税理士は「能力型・コンサルティング」

昨日、面談させていただいた経営者の方に嬉しいお言葉をいただきました。

「私は今まで”税理士は安い方が良いから、帳簿整理と決算書だけ作れればそれだけでいい。”と思っていたけれど先日、あなたの話を聞いて考えが変わりましたよ。

経営の話は自分が一番わかっているから、相談相手なんて要らないってずっとそう考えていたけれど、人の話も聞いてみるもんだなぁと。

これもなにかの縁だから、セカンドオピニオンとして宜しくお願いします。」

この経営者の方は都内で40年以上サービス業の法人を経営され、いまでは新業態立ち上げ全6社の法人を切り盛りされている凄腕の社長です。

私がセミナーを開催している「ビジネスモデル・デザイナー講座」では、ビジネスモデルには型があることを論点の核としていますが、

その型の中で税理士業は「能力型・アウトソーシング」に分類されています。

私としてはこれがとても不満で、私のやっている税理士業務は「能力型・コンサルティング」です、と代表の中山先生にはことあるごとに申し立てていますが、未だにかわることはなく。

税理士の仕事は、本来会社で集計すべき経理業務の代行、過去の数字の集計と税額計算だけと思っている社長が多いのです。

時代の変化に対応しない税理士たち

正直、長い間税理士は、簿記ができて試算表を作成できる、国の決めた申告書のフォームにキチンと数字が入れられる、ただそれだけで「先生」などとよばれ、

なおかつ、それなりの顧問料がいただける、というありがたい業態の中で成り立っていました。

社員一人に1台以上のパソコンを設置し、誰でも簡単な操作で入力の出来る会計ソフトが世の中にあふれている社会になっても

何も変わらず、20年前と同じ作業しかしてこなかった税理士が沢山います。

今頃になって、AIで仕事が無くなるとか、何かに特化した税理士事務所にならなければと焦っても経営者の心はとうに、離れていってしまっています。

新しいこと、経営者・顧客のためになることを忘れた「茹でガエル」そのもの。

※茹でガエル:居心地の良いぬるま湯のような状態に慣れきってしまうと、変化に気がつけずに致命傷を負ってしまうというビジネス上の教訓

お客様に見捨てられる仕事になってしまったのです。

当たり前のことですが、お客様に貢献して「この人にならお金を支払う価値がある」と思っていただけなければ税理士の商売も成り立ちません。

世の中に必要ない職業になってしまうのです。

お客様・経営者の方の役立つ仕事をするためには、私たち税理士自身も常に自分を磨き研鑽し続けなければいけない。
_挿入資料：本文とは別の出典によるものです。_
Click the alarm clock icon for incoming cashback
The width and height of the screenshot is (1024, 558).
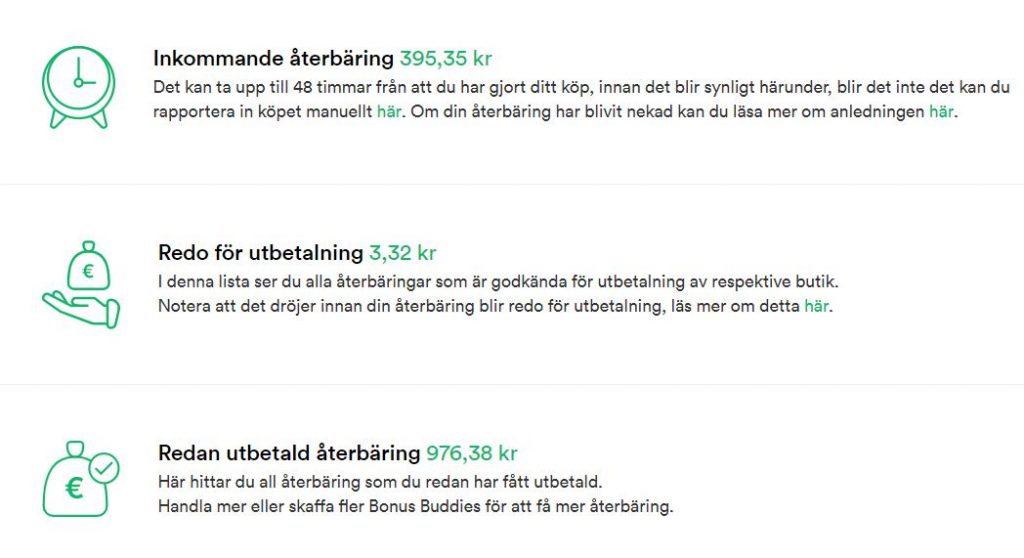point(78,87)
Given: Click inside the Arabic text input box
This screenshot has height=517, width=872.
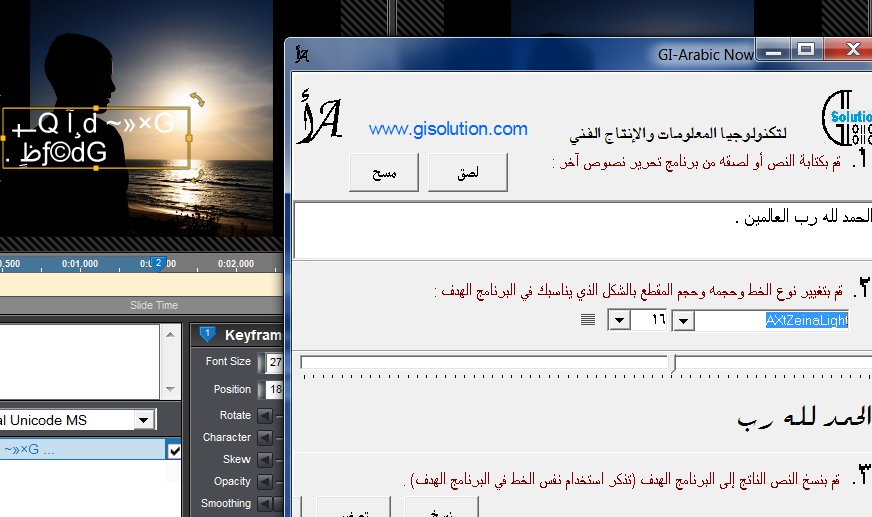Looking at the screenshot, I should click(580, 231).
そして、縁あって出会ったお客様の事業を必ず成功させる使命があると感じています。

私が最初に税理士事務所に勤めたころはちょうどバブルの真っ只中。どの会社も利益をあげ、売上も右肩上がり。

役員の報酬も年々高額になり、出来る税理士の仕事とは「税金を安く申告すること」でした。
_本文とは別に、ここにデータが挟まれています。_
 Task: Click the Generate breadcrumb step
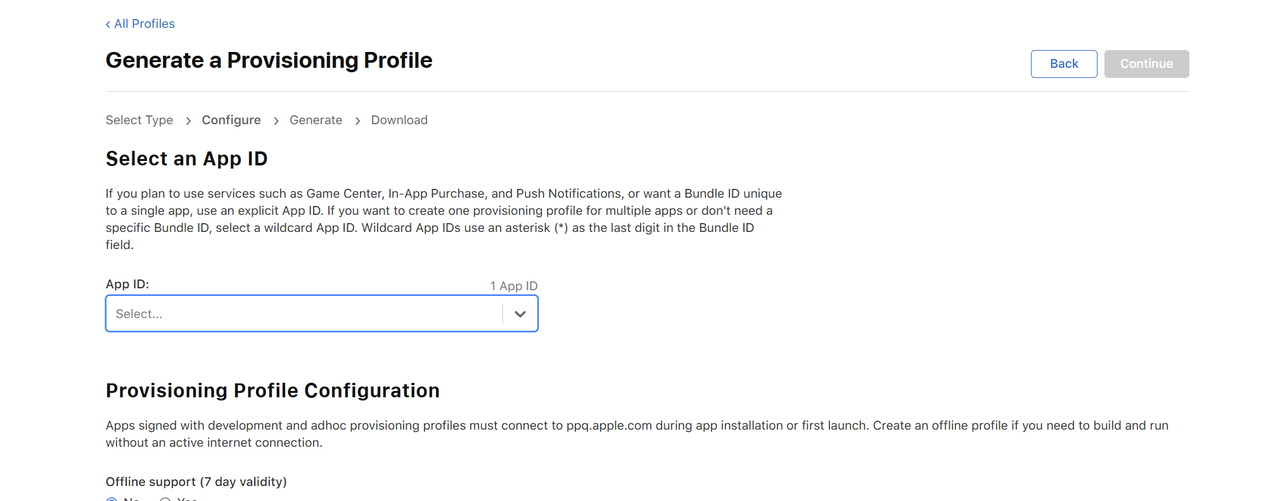click(x=316, y=120)
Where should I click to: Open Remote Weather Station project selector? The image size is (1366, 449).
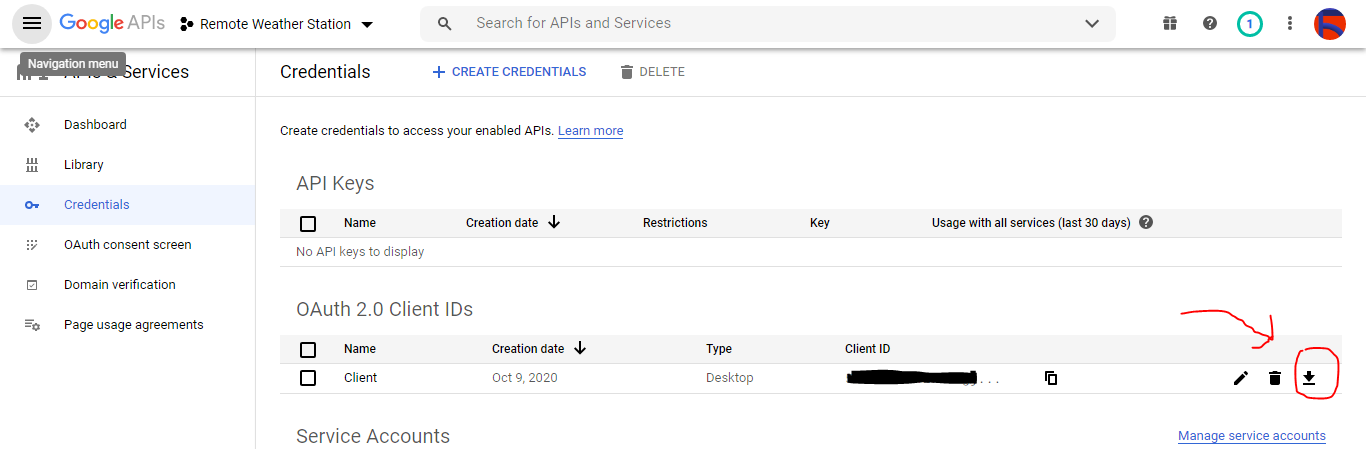tap(276, 24)
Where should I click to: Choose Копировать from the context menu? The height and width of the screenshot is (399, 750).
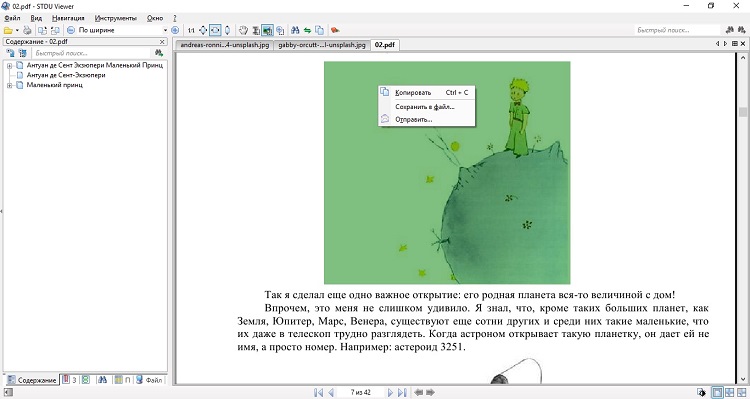click(413, 93)
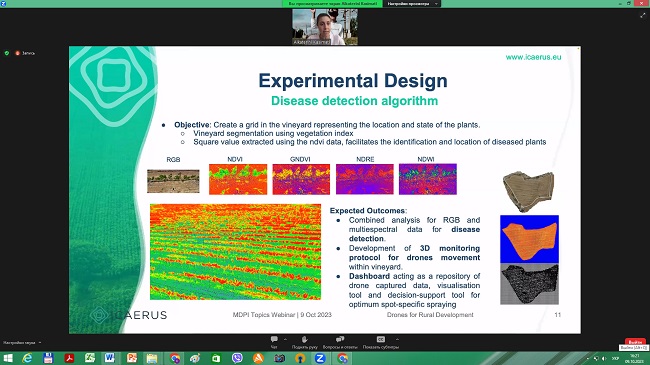Toggle the system volume speaker icon
Viewport: 650px width, 365px height.
pyautogui.click(x=604, y=358)
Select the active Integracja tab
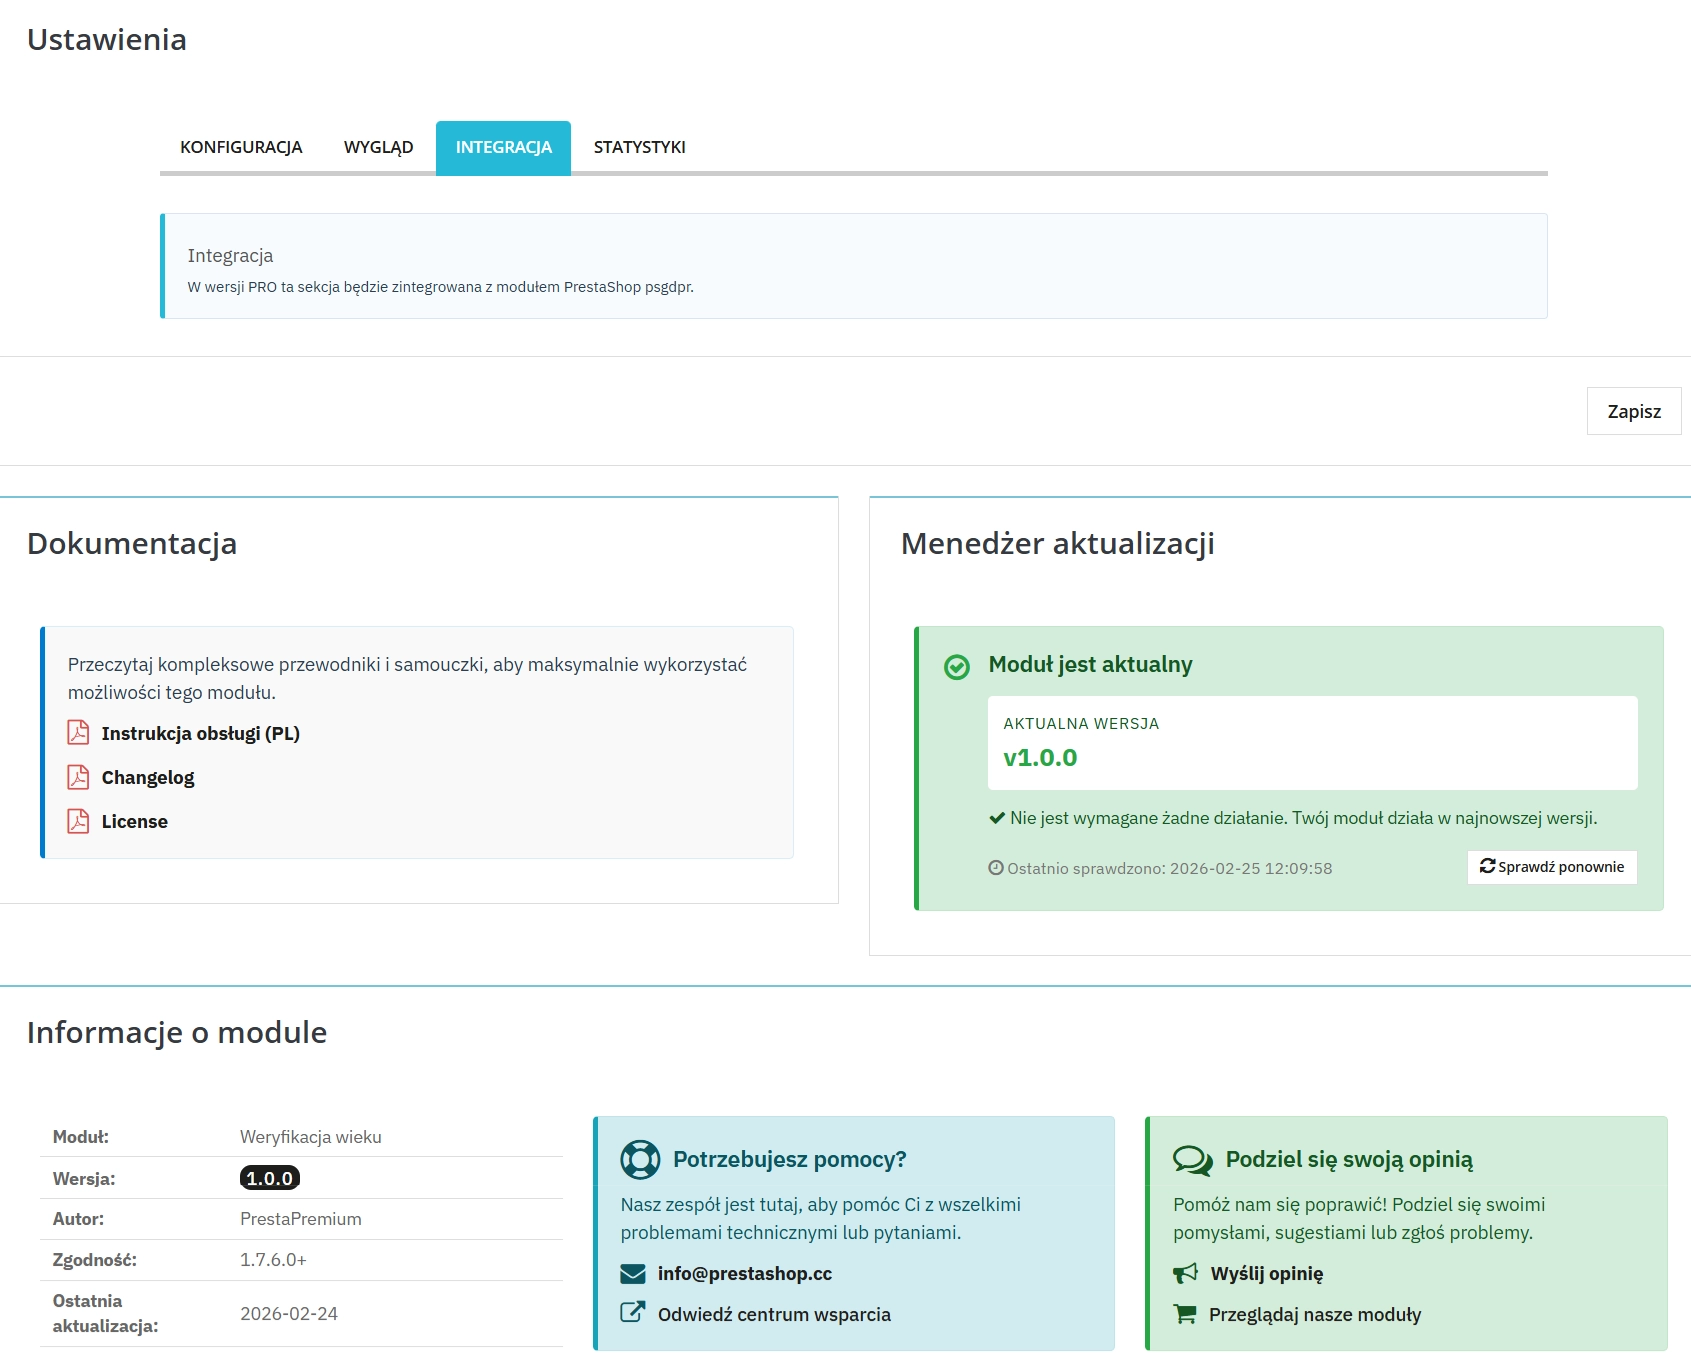The width and height of the screenshot is (1691, 1369). [x=503, y=147]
税理士先行のキワドイ「節税策」が横行し、グレーゾーンなどという言葉を操る税理士がもてはやされたのです。

○儲かったら使えばいい。
○資金が足りなくなったら、銀行から借りればいい

そんな経営の姿勢が、税理士の指導が日本経済を衰退させたことは、みなさんの目からみてももう明らかな事実ですね。

今の税理士に求められるもの

しかしそれから30年。時代は変わりました。

法人の半分以上は赤字申告。名だたる上場企業でも法人税の納税のない企業も沢山あります。

そんな今でも「節税に特化!」「利益圧縮の金融商品」を紹介するそんな場違いな税理士もまだまだ沢山います。

今、税理士に求められる職務は、企業経営の安定・継続できる事業経営へ導くことです。

また、景気などという外部環境の変化に動じず、正しい価値観をもった経営者を育成すること。

そして、少子高齢化という今まで経験したことのない日本の未来に貢献できる企業の経営を育むこと。

biz育の「育」にはそんな願いも込められています。